Records from a collection
——————

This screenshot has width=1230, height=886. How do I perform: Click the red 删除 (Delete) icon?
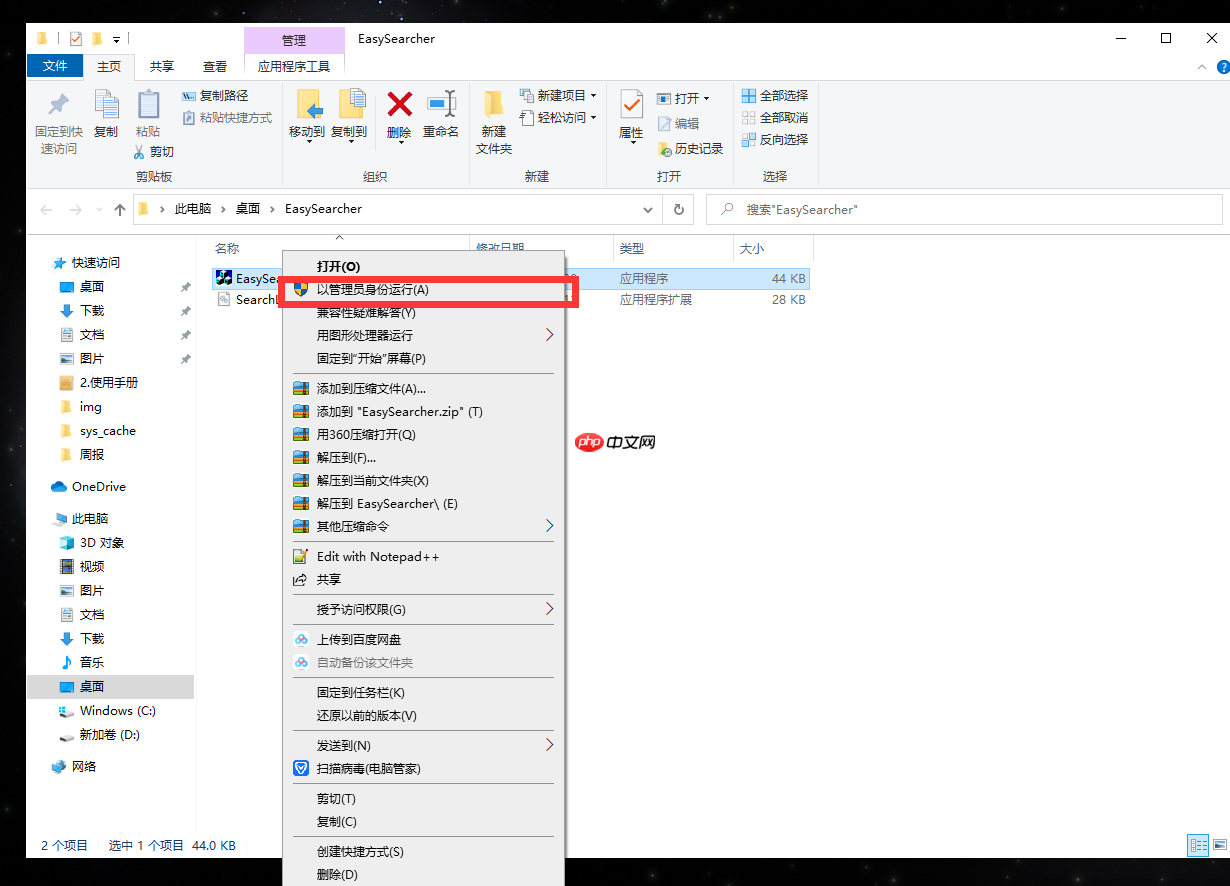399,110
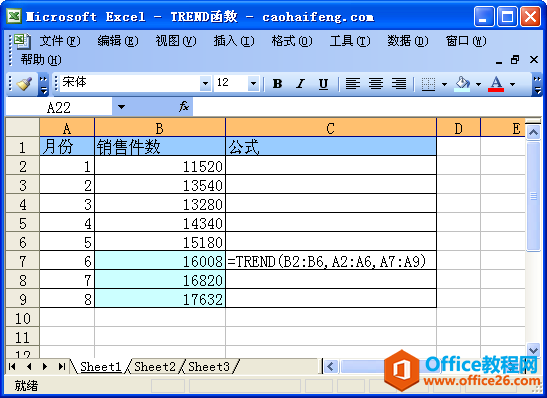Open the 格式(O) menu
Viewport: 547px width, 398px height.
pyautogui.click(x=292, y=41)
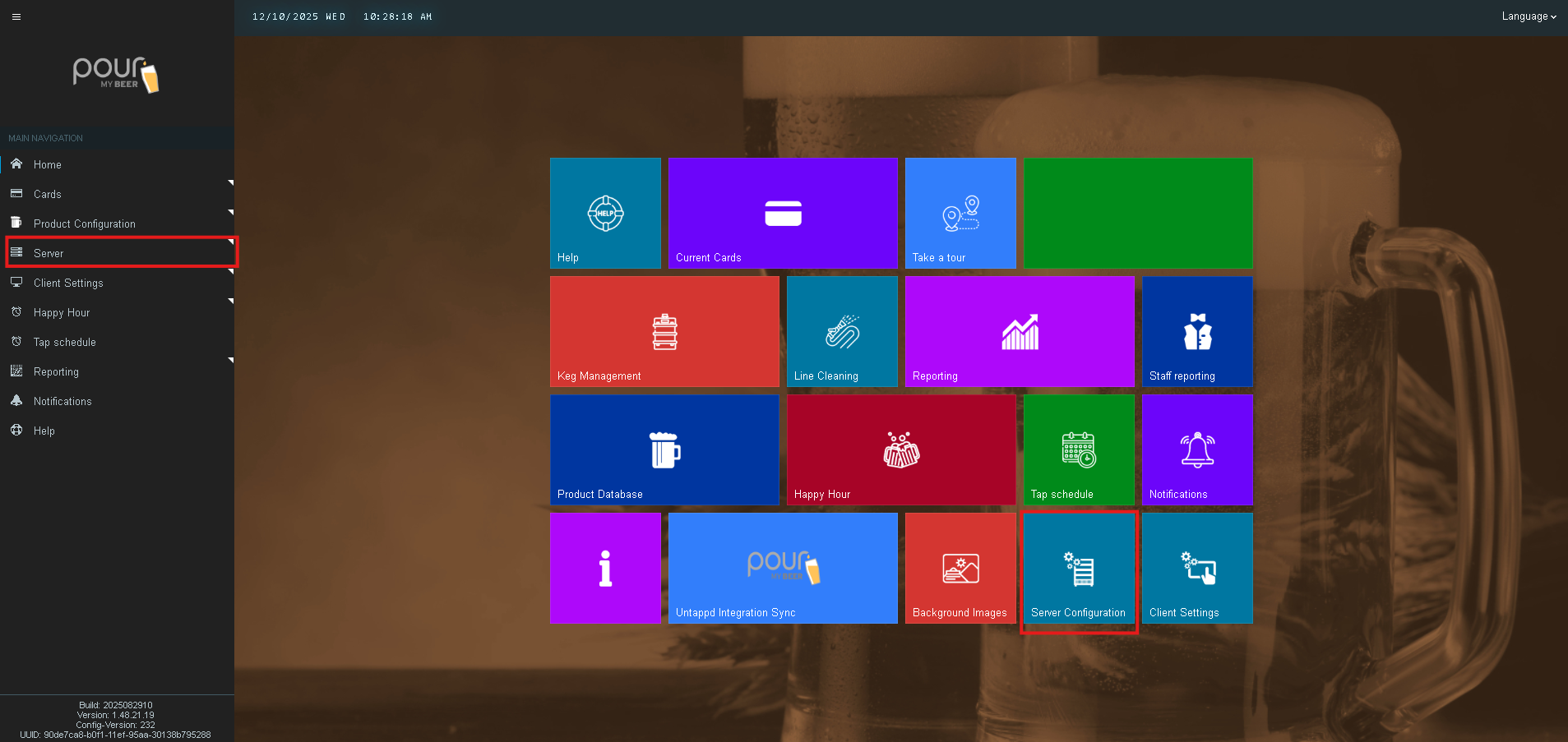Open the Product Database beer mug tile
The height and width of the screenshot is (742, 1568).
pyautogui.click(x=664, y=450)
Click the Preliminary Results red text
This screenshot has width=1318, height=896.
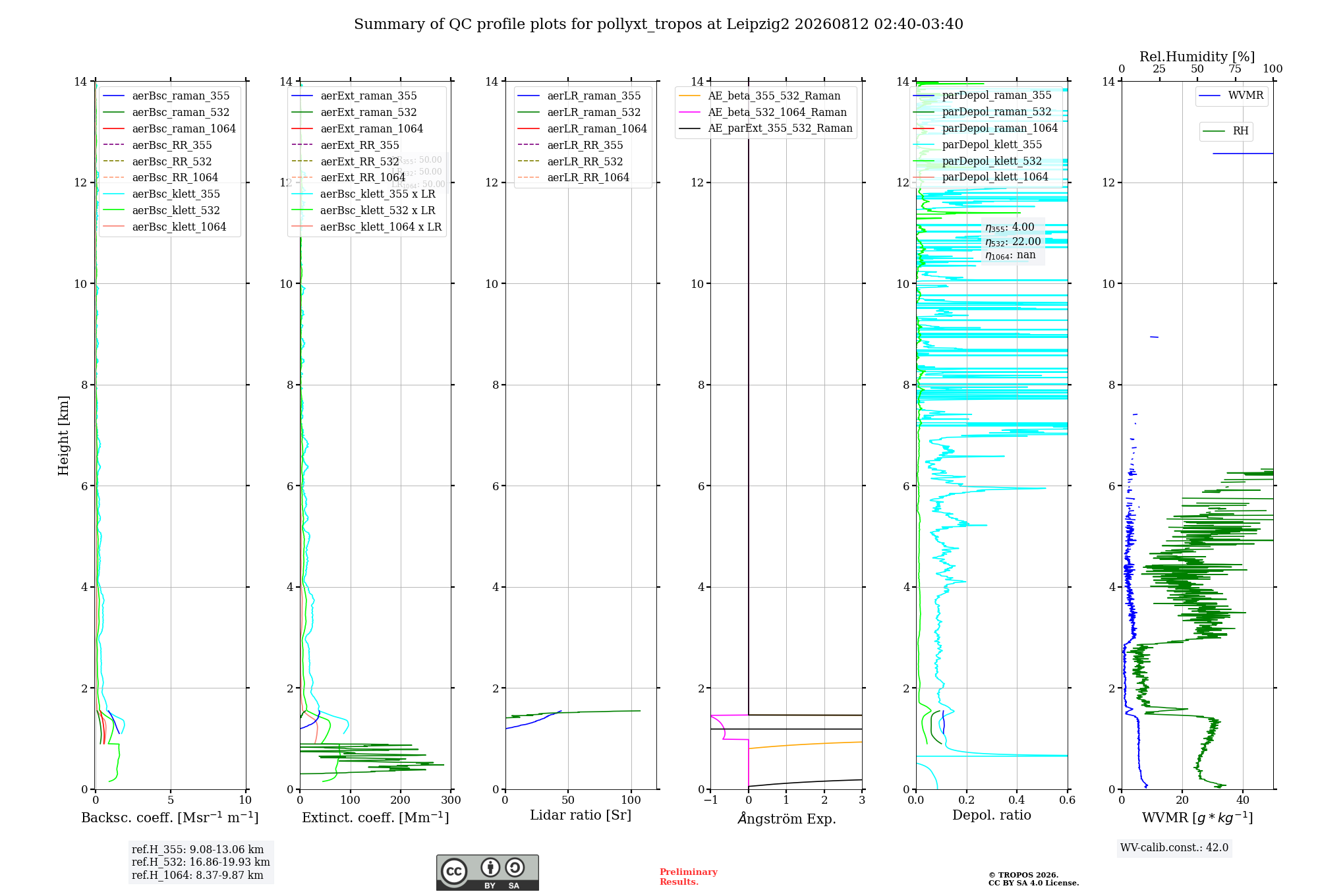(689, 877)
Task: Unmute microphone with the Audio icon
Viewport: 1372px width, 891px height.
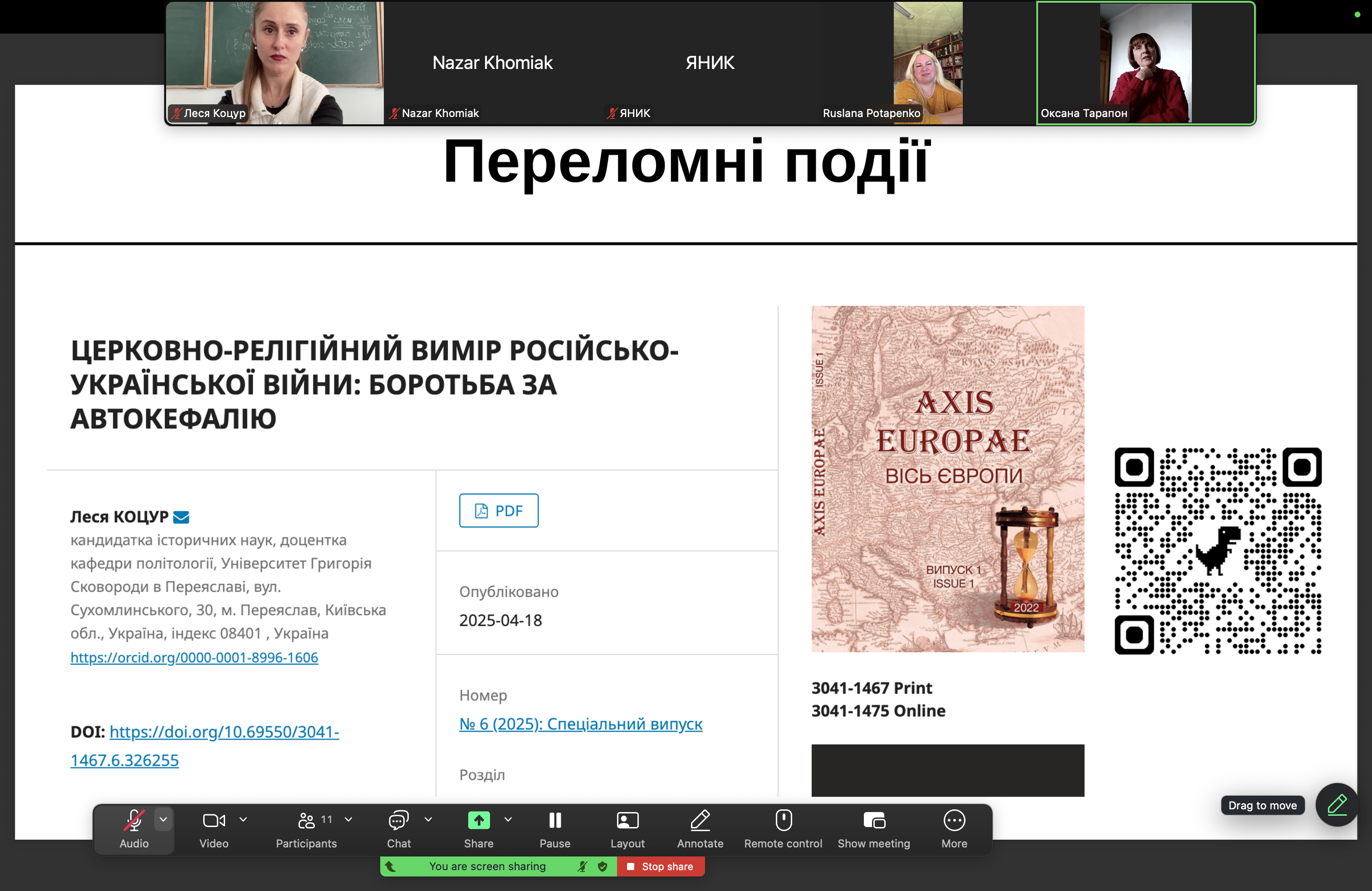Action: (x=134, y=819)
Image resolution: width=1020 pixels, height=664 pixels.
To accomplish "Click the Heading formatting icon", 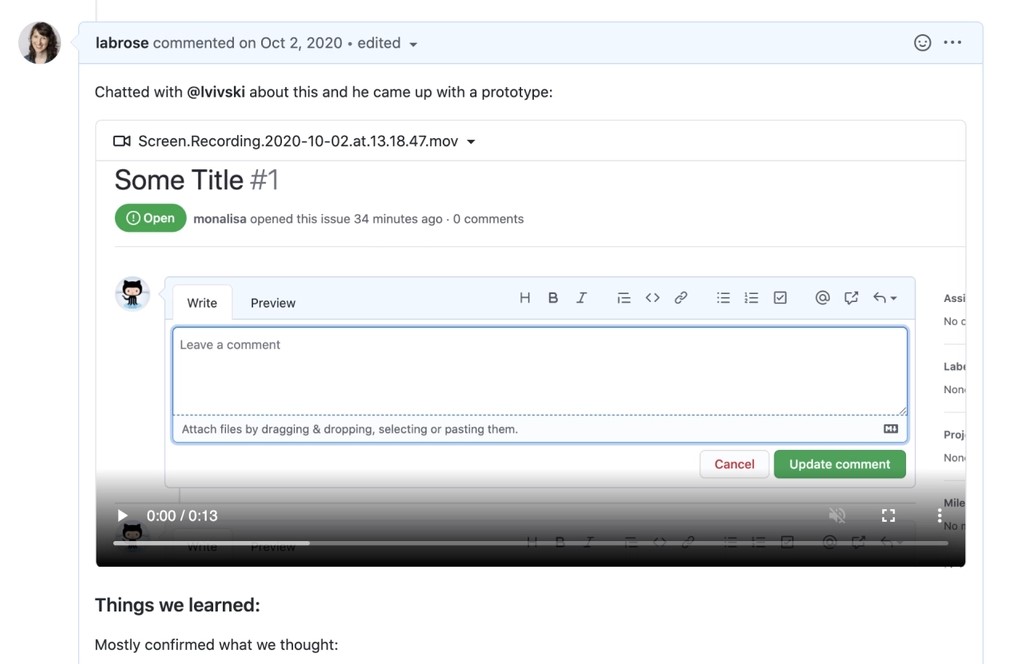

——————

* Work task
Only the lines from the one containing "Task: Unmute microphone with the Audio icon" through the end of the records above should be retyped, exactly as they stand, with any pictures left out.

* Your solution
Task: Unmute microphone with the Audio icon
Viewport: 1372px width, 891px height.
Action: (x=134, y=819)
Image resolution: width=1020 pixels, height=664 pixels.
To accomplish "Click the Heading formatting icon", 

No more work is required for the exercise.